HR and Recruiting

5 steps to make sure your company is diverse and inclusive

5-steps-to-make-sure-your-company-is-diverse-and-inclusive
Written by Kate Lopaze

Diversity and inclusivity are major buzz words these days, but for good reason. Culturally, it means embracing differences and understanding that life experience is shared, but varied. Professionally, a diverse employee base can help your organization stay agile and productive, rather than stagnate with the same old ideas and viewpoints.

Let’s look at five steps you can take to enrich your diversity hiring initiatives.

1. Reconsider what “diversity” and “inclusivity” mean to your organization.

We all know the textbook definition of diversity pretty well by now—people from a broad range of cultural, gender, or religious backgrounds. But if you’re looking to truly up your diversity factor, it’s time to broaden that definition and think about what it means for your company. Consider other types of diversity: different educational backgrounds, different experience levels, different physical abilities, etc. Hiring for diversity and inclusivity may not mean much in the long run if you end up hiring people who technically tick the diversity box because they are in particular racial or ethnic groups, but are in the same educational or experience mold as everyone else in the company. Think about how you can really diversify the perspectives and skill sets in your employee pool.

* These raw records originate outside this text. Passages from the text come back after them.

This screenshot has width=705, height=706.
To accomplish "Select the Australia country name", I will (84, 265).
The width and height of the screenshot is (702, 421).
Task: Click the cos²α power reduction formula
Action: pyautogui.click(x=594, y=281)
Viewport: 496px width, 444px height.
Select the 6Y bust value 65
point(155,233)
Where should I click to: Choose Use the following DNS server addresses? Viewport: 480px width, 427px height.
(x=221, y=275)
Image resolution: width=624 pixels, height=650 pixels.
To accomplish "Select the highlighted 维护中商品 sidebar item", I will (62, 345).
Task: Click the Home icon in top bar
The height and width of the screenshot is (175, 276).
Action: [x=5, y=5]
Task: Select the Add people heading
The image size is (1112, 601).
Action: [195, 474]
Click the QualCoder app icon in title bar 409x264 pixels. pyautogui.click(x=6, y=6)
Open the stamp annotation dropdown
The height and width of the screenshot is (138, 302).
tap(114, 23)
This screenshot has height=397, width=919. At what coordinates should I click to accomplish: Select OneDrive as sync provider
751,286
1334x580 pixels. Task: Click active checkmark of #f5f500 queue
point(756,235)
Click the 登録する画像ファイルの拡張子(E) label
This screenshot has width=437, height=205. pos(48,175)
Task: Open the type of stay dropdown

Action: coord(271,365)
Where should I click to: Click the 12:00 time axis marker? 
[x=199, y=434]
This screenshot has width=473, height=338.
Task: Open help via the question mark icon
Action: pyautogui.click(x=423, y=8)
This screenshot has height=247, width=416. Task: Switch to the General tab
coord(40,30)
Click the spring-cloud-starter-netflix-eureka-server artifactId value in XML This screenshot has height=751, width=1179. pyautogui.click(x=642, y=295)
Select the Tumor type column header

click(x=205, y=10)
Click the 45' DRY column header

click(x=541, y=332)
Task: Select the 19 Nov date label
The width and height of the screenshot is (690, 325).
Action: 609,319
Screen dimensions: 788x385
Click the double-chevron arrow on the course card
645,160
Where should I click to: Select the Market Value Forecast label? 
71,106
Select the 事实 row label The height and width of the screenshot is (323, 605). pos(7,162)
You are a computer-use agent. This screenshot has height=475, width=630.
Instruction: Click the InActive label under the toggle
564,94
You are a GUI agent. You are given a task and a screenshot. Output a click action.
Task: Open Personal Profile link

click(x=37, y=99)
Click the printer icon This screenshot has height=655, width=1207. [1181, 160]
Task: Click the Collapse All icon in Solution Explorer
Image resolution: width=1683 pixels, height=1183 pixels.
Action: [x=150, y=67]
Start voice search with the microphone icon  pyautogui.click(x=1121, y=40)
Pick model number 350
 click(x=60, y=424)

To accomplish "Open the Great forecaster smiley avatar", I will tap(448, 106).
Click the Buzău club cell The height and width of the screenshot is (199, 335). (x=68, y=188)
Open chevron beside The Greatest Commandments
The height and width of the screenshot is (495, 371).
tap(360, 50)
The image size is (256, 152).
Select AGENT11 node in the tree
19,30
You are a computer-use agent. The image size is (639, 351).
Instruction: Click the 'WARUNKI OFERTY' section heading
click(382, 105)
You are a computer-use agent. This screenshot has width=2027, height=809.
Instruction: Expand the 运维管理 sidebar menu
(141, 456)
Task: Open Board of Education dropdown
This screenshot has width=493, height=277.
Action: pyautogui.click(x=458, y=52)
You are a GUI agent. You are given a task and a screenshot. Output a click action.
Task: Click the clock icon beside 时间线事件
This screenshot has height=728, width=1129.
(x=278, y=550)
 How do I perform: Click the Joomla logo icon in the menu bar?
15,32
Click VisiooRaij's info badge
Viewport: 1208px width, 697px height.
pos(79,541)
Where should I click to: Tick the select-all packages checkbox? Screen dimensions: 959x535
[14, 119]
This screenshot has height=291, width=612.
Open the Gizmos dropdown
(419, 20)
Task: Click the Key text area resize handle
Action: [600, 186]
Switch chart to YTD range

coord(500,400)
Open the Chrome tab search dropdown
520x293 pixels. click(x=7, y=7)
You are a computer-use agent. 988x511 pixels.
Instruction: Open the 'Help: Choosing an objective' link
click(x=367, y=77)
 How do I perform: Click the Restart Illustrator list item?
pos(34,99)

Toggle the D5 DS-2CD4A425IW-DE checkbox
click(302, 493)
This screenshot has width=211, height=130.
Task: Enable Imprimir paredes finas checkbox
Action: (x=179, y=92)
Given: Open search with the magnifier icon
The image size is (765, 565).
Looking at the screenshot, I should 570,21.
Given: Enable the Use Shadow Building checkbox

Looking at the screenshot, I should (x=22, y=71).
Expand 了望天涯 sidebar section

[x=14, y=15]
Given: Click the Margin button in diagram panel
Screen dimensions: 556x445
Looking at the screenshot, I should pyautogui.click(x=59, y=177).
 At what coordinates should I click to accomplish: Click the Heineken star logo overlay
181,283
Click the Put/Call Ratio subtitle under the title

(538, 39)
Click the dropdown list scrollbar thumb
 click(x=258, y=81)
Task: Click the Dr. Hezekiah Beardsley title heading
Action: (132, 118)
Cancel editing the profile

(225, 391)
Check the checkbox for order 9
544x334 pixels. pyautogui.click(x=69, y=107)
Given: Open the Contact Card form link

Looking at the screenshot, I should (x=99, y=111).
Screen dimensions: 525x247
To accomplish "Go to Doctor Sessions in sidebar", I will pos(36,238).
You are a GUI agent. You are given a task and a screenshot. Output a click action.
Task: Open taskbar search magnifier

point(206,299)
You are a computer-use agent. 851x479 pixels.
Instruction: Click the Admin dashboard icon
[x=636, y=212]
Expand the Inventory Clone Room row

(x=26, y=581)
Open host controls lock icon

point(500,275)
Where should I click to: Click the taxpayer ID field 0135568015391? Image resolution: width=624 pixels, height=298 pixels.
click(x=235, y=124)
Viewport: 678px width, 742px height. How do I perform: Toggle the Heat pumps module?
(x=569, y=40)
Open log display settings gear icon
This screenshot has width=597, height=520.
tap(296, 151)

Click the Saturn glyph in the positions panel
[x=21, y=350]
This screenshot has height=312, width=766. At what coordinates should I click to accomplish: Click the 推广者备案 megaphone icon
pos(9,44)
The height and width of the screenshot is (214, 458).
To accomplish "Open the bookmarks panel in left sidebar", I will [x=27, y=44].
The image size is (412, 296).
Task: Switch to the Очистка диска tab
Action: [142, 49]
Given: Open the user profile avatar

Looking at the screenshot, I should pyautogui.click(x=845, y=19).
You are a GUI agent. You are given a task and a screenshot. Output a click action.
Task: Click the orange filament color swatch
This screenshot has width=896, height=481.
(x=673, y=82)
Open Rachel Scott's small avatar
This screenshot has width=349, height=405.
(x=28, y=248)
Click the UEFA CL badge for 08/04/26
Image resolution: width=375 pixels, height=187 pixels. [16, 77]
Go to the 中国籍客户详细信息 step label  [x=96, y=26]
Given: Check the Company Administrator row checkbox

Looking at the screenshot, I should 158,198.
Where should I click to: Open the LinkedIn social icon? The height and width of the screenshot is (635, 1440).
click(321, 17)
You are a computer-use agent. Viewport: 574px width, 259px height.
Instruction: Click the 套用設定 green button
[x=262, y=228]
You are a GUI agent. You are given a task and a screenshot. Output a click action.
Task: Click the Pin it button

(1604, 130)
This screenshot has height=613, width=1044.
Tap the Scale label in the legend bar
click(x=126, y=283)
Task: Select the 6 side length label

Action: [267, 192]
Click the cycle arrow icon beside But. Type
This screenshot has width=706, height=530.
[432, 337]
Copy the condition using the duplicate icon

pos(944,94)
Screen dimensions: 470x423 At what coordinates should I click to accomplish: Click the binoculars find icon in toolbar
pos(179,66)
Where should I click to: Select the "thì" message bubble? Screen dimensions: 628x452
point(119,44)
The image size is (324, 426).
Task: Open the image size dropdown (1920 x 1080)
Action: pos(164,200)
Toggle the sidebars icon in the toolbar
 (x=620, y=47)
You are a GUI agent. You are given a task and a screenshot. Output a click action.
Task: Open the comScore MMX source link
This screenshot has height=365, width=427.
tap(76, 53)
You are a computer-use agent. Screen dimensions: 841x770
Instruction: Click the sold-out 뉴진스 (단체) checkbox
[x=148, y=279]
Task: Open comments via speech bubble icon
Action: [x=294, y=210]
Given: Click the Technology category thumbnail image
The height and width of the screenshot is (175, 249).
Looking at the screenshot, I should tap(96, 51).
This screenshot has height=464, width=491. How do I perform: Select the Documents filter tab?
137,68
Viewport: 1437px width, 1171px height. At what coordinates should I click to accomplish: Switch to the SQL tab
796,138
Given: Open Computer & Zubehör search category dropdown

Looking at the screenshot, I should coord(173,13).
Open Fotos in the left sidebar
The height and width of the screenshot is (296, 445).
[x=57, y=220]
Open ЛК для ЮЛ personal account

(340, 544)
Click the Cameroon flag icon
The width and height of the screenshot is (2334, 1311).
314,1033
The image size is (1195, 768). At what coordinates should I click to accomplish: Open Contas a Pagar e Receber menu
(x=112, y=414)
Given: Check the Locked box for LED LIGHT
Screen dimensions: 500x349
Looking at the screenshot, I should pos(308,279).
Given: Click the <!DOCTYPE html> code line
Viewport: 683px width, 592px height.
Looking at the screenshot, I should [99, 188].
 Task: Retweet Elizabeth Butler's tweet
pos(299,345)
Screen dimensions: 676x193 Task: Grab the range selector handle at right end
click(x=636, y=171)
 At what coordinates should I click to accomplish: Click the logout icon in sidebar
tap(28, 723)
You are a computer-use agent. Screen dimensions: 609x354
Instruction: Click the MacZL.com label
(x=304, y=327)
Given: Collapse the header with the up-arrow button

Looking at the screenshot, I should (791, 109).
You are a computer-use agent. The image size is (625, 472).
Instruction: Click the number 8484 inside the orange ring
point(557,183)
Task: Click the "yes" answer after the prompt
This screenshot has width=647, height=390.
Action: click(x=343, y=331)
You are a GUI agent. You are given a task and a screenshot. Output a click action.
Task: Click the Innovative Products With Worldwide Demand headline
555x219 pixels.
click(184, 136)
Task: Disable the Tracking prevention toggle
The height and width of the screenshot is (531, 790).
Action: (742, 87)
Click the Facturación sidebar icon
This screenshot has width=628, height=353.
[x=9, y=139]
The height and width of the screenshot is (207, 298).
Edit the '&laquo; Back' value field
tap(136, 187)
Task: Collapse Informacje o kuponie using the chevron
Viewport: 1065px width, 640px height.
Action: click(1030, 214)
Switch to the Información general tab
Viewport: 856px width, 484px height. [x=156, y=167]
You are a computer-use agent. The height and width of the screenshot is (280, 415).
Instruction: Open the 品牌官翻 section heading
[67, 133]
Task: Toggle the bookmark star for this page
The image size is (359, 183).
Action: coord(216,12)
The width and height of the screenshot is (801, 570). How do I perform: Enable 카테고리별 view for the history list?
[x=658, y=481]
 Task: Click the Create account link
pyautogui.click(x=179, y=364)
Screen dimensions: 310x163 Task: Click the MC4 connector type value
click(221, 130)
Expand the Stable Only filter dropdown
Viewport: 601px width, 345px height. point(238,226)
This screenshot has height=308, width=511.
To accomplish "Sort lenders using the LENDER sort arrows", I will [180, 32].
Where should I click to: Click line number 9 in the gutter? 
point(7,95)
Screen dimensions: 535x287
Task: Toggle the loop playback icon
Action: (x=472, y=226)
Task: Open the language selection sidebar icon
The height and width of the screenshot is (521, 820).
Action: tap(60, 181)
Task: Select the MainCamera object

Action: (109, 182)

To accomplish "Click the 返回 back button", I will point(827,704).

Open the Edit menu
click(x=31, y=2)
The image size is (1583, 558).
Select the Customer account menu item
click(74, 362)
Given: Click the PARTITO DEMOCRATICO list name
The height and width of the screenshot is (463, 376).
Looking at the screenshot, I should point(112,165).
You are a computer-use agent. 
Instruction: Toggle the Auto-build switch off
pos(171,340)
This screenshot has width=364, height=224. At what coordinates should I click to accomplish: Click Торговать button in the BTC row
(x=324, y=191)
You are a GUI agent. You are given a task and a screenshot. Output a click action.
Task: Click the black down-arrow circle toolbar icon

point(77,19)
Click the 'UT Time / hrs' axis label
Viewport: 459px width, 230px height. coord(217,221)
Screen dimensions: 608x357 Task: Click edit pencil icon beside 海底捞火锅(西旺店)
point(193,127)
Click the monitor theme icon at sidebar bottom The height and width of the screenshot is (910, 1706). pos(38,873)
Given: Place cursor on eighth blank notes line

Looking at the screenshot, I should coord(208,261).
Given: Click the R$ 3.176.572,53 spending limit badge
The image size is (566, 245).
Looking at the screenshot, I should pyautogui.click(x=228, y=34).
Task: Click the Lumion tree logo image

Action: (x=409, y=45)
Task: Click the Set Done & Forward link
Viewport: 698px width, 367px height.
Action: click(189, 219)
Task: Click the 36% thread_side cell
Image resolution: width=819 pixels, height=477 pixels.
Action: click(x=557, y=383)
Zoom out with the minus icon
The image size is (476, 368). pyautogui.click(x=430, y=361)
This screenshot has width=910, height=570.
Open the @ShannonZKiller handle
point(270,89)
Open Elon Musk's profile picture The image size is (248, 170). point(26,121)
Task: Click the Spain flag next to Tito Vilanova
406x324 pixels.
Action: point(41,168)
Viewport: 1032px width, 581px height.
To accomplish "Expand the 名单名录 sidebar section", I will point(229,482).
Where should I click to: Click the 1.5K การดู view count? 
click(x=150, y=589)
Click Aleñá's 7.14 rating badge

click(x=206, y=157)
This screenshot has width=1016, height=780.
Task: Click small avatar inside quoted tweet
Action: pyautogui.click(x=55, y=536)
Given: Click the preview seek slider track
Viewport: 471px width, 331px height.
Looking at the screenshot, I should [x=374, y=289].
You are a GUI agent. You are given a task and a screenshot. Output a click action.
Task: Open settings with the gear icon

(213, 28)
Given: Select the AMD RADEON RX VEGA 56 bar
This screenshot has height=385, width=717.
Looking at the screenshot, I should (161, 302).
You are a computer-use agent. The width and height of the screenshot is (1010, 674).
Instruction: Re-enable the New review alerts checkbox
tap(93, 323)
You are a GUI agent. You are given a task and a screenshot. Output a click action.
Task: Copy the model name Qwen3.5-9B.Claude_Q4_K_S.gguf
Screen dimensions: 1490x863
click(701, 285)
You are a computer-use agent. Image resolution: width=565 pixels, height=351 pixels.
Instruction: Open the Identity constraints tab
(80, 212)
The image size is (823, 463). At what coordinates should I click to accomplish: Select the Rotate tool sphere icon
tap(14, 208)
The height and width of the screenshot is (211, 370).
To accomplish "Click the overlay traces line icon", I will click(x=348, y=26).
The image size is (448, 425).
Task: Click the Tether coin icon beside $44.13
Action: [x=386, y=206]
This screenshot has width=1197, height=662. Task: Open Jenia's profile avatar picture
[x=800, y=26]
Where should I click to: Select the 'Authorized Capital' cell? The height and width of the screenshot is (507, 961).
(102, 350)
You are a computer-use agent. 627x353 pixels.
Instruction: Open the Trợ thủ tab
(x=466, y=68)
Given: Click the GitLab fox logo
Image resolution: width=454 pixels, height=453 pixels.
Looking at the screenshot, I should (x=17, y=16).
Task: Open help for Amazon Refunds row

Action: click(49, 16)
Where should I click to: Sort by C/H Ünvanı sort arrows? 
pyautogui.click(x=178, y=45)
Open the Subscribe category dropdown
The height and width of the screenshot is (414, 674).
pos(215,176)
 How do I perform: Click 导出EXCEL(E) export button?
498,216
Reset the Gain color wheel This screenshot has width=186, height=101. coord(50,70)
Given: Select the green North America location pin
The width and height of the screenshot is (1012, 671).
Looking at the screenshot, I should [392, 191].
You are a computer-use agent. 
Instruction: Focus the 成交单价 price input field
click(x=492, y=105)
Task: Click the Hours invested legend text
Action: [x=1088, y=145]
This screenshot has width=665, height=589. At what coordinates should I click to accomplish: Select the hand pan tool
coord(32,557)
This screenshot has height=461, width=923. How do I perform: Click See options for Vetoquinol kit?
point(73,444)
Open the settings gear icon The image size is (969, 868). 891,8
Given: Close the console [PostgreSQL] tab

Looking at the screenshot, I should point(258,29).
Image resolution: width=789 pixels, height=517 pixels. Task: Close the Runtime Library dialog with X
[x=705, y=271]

2. Use a committee approach.

How do you get more diverse voices in your organization? Start by allowing more diverse voices to help make the decisions. Opening up the process to a committee, instead of putting it all on one person or department, can really help enhance your diversity strategy. If you include team members from various departments or parts of the company, you’re also adding a level of perspective diversity as well. Your committee may also bring fresh ideas about where to look for different kinds of talent, helping you move outside the standard job ad.

3. Commit to the process.

It’s one thing to say, “yeah, it’s our strategy to hire for diversity,” but it’s another to carve out the time and resources to do that, given that both are at such a premium. If you’re prioritizing diverse and inclusive hiring, you need to commit extra time to seek out alternative hiring and marketing methods to recruit that diverse talent. This may mean stepping outside your comfort zone to place ads or do outreach to non-mainstream job boards or resources.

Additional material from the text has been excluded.